Compared to `str` were each cell must use the same number of bytes for each character, in a `list`, the items can be string which usually have different lengths. Each cell uses the same number of bytes and cell-sie shall be deided by the length of the longest string which may lead to memory wastage.

Thus, python uses memory addresses as references and stores the references in an array called referential array. The cell-size to store the memory address of each element is fixed. In this example above, the memory cell-size is `64`-bits (despite the length of each string being different). With fixed cell-size, a constant operation time can be achieved when accessing the memory address based on the index number, and subsequently accessing the string based on the memory address. In this way, the time complexity of accessing elements in the list is $O(1)$.

_**What about alias?**_ In this case, `list_2` is an alias of `list_1`, which means no new list has been created and both reference to the same memory. If one element in `list_2` is changed, the corresponding element in `list_1` will also be changed accordingly.

In [12]:
list_1 = ["Mathematics", "Physics", "Chemistry", "Bioscience", "Geography"]
list_2 = list_1

### Types of Copy

_**Shallow copy**_

|||
| -- | -- |
| ![image.png](attachment:image.png) | ![image-2.png](attachment:image-2.png) |

New list named `list_2` is created by making a shallow copy. Both `list_1` and `list_2` store the same memory addresses as references to the strings. After the shallow copy, if one element in `list_2` is changed, the corresponding element in `list_1` will not be changed.

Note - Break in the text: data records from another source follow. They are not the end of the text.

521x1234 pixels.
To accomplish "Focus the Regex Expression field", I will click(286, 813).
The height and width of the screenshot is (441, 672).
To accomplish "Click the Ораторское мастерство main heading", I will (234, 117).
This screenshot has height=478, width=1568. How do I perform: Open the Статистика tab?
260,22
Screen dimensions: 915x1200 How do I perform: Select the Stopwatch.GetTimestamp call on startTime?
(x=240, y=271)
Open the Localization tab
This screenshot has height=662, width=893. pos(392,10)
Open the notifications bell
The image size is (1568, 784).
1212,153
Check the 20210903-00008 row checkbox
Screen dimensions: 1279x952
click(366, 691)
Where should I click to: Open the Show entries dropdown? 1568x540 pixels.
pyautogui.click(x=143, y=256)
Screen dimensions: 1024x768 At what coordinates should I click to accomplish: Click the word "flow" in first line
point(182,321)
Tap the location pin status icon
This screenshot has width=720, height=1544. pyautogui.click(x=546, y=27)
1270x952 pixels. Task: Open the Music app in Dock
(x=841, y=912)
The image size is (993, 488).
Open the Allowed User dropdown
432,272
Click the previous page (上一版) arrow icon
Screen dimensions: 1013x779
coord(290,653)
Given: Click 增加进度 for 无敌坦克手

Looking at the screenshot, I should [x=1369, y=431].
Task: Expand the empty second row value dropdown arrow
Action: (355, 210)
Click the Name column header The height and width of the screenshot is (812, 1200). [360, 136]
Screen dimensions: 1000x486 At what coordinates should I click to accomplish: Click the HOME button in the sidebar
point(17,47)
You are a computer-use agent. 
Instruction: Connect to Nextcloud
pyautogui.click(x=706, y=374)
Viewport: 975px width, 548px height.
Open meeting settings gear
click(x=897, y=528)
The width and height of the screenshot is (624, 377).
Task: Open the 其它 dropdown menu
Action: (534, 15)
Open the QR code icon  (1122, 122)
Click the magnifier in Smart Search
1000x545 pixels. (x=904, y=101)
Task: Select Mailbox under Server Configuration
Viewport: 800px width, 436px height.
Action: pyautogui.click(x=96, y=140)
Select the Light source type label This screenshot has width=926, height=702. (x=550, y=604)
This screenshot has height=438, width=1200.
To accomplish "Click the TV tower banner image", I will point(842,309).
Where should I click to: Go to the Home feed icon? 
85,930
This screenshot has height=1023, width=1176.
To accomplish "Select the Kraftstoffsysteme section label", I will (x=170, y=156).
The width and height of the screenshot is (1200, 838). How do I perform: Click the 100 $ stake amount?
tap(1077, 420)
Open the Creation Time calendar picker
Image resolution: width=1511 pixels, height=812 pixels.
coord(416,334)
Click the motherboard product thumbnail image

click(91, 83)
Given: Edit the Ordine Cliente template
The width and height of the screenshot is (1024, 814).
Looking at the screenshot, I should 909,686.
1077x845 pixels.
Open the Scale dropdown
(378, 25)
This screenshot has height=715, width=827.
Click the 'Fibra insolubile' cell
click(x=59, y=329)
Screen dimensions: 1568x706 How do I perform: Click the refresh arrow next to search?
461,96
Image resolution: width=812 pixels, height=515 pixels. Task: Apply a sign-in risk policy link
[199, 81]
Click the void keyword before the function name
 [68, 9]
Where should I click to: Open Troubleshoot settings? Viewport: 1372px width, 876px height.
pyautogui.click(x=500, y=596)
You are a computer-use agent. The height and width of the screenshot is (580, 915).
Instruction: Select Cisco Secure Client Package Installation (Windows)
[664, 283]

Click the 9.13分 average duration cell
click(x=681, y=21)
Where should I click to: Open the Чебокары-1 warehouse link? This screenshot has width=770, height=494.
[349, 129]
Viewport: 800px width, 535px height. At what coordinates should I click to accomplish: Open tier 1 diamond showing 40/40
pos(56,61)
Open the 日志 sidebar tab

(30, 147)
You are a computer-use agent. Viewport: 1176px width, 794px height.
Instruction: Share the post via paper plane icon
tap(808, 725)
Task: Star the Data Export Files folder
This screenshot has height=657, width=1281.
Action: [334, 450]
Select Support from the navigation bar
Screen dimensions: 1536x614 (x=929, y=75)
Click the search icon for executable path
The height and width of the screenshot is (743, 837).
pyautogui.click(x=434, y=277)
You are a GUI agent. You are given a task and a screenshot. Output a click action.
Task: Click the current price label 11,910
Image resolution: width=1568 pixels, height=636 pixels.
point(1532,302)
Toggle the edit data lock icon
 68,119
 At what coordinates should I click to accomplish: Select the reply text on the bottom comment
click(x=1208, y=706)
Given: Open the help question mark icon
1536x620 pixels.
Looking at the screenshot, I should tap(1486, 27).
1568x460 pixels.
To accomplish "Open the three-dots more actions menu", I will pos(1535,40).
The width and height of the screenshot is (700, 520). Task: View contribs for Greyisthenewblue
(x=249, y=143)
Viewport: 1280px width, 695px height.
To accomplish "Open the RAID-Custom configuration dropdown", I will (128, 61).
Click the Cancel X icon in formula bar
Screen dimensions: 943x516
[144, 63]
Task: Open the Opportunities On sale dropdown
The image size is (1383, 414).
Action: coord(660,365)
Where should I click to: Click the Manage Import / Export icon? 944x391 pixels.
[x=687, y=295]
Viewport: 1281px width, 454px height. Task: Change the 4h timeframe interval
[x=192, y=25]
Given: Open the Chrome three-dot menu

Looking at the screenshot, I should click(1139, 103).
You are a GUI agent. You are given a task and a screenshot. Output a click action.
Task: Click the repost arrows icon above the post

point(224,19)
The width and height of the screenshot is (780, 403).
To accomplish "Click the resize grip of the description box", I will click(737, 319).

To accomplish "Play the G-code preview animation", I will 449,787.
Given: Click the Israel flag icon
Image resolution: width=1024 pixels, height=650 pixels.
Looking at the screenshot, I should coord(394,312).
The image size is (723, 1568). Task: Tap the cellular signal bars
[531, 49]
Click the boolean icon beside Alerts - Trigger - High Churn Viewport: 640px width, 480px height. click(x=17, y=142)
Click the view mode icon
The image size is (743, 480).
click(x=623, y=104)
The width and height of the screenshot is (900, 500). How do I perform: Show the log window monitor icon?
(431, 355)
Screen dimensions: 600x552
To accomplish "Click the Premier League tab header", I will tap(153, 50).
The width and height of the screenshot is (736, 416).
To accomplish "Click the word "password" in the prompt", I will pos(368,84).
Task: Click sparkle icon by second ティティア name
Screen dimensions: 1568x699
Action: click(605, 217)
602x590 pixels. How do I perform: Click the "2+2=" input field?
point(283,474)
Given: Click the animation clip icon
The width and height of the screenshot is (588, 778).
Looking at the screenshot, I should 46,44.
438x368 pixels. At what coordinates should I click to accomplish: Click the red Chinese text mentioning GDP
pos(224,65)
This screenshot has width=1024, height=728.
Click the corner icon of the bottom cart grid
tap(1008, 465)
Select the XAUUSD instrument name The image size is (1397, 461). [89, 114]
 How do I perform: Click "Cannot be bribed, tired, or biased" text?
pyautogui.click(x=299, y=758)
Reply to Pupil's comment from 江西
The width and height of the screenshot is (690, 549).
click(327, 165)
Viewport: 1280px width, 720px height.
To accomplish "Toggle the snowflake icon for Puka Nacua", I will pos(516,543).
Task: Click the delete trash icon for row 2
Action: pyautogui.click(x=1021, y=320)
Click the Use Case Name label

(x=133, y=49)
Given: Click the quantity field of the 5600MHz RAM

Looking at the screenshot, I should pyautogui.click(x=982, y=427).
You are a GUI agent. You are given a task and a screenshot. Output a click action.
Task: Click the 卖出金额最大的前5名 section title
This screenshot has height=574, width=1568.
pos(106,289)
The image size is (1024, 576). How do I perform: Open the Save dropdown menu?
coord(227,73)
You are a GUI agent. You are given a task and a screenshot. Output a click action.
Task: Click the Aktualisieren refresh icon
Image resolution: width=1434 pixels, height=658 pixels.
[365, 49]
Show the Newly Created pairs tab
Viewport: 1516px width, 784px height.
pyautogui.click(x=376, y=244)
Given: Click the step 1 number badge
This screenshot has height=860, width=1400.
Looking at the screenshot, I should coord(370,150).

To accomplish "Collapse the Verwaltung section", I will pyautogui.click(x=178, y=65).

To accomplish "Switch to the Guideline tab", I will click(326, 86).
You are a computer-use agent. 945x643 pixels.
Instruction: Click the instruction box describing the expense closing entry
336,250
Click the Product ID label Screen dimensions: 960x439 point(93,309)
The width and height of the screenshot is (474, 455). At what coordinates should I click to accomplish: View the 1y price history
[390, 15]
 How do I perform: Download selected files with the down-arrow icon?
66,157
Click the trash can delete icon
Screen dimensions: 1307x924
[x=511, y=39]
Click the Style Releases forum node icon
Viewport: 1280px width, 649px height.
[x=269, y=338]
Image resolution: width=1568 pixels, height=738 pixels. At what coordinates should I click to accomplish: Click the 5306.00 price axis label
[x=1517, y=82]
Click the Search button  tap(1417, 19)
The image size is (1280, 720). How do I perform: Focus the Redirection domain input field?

_**However**, if the memory addresses to another array, modifying a reference to a list would result in a change._

In [9]:
list_1 = ["Mathematics", "Physics", "Chemistry", "Bioscience", "Geography"]
list_2 = list(list_1)
print("Before")
print("List 1: ", list_1, "\nList 2:", list_2)

list_2[1] = "History"
print("After")
print("List 1: ", list_1, "\nList 2:", list_2)

print("-" * 5)

list_1 = [["Mathematics"], ["Physics"], ["Chemistry"], ["Bioscience"], ["Geography"]]
list_2 = list(list_1)

print("Before")
print("List 1: ", list_1, "\nList 2:", list_2)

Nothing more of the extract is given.